Em 2000, 3,2 milhões de crianças nasceram em hospitais brasileiros, mas apenas 2,5 milhões foram registradas em cartórios. Além desses 700 mil bebês que não entraram nas estatísticas oficiais, o IBGE calcula que outros 370 mil nascimentos ocorreram em casa e não foram notificados, levando a um total de 1.070.000 de crianças sem certidão de nascimento em apenas um ano.Os chamados sub-registros afetam não só os dados de nascimento, mas também os óbitos. O IBGE estima que, nas regiões Norte e Nordeste, 48,2% e 35,6% dos nascimentos não foram registrados em 2000. As proporções do sub-registro de mortes é semelhante: 33.2% para o Norte e 42,7% para o Nordeste.As subnotificações põem em risco outras estatísticas que são calculadas com base nos registros. A taxa de mortalidade infantil, por exemplo, tem de ser estimada pelo IBGE já que os dados reais de mortalidade não são confiáveis. "Com sub-registro de óbitos que chegam a 60% em alguns Estados do Nordeste, como podemos confiar nos índices de mortalidade infantil calculados por esses dados?

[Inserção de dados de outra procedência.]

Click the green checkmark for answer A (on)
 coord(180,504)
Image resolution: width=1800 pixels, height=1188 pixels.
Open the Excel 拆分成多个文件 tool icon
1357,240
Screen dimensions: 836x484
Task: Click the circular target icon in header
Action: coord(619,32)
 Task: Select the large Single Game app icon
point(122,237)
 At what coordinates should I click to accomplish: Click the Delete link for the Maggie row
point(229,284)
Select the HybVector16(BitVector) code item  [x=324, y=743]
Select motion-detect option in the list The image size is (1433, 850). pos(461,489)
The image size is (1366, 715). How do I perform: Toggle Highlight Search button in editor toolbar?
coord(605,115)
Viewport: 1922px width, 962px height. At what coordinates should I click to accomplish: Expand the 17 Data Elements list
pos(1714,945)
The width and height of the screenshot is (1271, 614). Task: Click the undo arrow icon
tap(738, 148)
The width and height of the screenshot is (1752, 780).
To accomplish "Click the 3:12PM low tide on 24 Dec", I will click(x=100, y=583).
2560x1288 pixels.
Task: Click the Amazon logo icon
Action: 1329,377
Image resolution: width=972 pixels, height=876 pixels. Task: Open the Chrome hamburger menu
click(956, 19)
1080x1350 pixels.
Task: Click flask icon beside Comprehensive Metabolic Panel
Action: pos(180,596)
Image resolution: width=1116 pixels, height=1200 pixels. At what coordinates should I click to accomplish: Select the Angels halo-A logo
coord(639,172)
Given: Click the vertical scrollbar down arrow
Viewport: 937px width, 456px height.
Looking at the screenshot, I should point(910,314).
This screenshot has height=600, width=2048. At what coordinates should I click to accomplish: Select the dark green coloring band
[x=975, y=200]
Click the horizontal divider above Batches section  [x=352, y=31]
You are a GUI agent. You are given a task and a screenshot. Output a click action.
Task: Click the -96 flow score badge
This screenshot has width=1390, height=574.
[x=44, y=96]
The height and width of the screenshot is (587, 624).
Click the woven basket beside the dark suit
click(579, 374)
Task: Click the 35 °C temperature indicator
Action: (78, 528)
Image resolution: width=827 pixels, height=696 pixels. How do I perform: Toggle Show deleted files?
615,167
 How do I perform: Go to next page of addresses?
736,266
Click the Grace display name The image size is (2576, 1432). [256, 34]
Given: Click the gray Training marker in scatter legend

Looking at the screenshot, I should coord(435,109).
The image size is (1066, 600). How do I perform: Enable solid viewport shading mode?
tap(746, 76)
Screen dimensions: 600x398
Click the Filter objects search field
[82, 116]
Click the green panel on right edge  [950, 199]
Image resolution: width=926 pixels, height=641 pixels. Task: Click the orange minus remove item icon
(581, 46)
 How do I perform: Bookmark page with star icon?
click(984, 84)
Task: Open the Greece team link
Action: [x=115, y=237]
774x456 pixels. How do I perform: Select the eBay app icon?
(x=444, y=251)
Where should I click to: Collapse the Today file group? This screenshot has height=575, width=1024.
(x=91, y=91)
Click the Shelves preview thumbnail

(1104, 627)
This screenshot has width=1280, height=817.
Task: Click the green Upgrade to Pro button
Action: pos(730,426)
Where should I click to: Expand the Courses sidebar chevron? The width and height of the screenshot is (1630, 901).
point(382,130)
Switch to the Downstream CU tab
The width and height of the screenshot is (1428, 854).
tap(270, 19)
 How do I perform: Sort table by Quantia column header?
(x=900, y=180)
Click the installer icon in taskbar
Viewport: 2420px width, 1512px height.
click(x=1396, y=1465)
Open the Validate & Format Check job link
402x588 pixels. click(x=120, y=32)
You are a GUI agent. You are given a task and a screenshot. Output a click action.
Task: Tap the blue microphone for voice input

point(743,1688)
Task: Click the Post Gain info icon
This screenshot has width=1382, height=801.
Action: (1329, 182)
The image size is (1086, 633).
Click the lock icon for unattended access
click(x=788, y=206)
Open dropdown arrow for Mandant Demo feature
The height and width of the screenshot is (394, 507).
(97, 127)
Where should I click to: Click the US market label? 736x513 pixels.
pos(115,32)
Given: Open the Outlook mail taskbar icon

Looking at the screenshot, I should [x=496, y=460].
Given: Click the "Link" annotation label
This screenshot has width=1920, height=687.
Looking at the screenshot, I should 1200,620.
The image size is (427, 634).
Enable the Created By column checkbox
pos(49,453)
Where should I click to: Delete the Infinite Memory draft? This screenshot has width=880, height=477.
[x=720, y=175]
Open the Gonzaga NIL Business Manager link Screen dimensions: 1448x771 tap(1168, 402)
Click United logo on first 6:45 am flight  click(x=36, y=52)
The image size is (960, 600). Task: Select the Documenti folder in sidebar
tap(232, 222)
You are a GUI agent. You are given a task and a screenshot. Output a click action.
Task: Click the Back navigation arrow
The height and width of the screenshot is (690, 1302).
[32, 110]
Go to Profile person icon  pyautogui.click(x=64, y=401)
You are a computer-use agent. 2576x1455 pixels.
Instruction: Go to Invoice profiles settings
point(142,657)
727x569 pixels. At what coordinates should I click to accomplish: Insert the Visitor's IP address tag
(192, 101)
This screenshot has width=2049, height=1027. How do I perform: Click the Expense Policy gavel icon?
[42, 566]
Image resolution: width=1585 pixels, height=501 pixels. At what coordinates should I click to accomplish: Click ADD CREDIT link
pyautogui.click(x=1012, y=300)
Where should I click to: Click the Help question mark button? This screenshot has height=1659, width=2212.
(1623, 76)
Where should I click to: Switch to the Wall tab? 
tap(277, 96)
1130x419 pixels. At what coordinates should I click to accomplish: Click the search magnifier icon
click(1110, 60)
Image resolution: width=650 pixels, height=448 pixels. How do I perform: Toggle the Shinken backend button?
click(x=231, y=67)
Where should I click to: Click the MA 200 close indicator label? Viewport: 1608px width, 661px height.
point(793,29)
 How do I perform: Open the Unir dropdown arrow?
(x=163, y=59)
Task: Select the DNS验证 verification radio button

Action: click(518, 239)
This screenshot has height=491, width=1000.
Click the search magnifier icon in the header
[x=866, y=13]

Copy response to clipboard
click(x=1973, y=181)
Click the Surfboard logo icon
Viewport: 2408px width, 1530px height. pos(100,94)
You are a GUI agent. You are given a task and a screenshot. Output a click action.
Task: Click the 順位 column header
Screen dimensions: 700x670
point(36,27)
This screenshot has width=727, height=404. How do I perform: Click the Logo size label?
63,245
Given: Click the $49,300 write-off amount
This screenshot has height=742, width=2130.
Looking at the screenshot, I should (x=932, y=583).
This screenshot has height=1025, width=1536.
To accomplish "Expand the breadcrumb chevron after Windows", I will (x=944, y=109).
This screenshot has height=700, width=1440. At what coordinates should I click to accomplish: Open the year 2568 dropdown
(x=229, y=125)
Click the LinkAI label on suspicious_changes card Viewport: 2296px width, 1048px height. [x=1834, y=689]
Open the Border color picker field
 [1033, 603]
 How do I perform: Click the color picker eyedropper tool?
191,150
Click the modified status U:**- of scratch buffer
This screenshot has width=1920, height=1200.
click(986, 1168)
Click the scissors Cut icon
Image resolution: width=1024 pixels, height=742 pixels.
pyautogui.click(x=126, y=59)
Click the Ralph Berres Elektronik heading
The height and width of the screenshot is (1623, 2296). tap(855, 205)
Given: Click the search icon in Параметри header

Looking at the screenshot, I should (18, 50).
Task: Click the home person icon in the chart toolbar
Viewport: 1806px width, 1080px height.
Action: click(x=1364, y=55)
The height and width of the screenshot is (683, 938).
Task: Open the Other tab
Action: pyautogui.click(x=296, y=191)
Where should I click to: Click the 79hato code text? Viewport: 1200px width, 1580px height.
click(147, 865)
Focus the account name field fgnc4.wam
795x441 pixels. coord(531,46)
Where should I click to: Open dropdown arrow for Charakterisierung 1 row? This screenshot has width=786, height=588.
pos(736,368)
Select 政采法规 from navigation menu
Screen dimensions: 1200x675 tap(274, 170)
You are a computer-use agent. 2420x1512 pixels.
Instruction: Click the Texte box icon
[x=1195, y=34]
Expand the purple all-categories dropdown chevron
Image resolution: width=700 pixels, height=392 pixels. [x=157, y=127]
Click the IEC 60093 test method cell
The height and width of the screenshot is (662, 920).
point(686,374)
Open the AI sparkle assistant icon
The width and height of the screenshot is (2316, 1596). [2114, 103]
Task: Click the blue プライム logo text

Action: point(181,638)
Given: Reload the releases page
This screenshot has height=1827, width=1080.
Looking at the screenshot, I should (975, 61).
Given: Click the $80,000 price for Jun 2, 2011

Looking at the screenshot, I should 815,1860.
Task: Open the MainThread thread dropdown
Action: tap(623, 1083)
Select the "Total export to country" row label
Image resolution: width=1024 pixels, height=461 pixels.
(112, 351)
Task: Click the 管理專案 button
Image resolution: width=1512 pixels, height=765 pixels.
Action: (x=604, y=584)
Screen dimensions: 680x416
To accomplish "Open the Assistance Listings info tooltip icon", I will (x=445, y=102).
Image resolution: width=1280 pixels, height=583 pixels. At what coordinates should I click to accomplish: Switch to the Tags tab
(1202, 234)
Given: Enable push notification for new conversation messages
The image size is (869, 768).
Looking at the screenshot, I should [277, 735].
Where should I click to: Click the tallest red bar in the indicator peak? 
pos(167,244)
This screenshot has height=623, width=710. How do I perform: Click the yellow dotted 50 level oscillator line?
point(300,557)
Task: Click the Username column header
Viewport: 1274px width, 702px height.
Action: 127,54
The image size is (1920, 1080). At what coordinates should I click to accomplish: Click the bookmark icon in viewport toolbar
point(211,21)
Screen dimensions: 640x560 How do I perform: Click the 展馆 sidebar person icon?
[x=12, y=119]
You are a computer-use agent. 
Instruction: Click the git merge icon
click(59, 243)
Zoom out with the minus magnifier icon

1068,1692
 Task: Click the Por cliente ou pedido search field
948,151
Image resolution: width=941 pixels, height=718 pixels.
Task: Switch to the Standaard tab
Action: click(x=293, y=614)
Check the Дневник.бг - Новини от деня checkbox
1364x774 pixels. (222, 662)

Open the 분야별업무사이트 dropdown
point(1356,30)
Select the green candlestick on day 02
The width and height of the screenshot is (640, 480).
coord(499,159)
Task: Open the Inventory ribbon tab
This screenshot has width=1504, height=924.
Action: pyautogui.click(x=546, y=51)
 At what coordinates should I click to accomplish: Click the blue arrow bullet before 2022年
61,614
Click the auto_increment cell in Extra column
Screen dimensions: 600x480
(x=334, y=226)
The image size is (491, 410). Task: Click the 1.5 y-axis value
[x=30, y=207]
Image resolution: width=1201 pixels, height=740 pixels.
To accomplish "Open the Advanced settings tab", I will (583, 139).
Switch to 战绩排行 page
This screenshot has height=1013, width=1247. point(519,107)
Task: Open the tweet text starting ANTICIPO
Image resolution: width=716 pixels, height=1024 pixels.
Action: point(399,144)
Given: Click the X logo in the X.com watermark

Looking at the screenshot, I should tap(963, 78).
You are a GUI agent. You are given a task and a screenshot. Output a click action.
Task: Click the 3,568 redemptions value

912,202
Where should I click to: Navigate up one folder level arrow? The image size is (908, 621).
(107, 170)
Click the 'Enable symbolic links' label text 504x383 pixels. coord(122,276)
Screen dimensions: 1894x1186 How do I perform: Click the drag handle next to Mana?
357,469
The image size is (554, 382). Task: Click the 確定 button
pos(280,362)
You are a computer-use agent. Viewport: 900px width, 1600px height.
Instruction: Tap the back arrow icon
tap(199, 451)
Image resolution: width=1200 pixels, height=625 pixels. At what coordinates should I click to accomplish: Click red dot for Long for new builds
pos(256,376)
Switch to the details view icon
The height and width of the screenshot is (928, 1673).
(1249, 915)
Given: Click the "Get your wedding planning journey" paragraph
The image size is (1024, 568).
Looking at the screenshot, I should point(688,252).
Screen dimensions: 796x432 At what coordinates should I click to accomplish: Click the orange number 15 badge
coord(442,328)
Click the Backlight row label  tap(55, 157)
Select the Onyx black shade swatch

A solução é projetar", afirma o técnico Celso Simões, do Departamento de População e Indicadores Sociais do IBGE."Uma solução, pelo menos no caso dos nascimentos, poderia ser a instalação de postos de cartórios em hospitais públicos. Pelo menos assim poderíamos aumentar os registros de nascimentos", avalia Antonio Tadeu de Oliveira, gerente do Departamento de Estatísticas Vitais. "O sub-registro é um problema sério porque envolve a questão da cidadania. Quem não tem certidão de nascimento não existe e não pode exercer seus direitos", afirma.Os dados do Registro Civil divulgados mostram que, na década de 90, houve aumento dos registros tardios, aqueles feitos depois de três meses do nascimento do bebê. No Brasil, a proporção de registros com até 10 anos de atraso era de 25,6% em 1991. Subiu para 30,3% em 2000. Isso significa que, mesmo notificando com atraso, muitos brasileiros passaram a registrar seus filhos."Isso fica claro nos anos de eleições, quando os políticos têm interesse em ampliar o eleitorado, ou em anos em que há campanha de registro civil gratuito, como ocorreu em 1999", explica Celso Simões.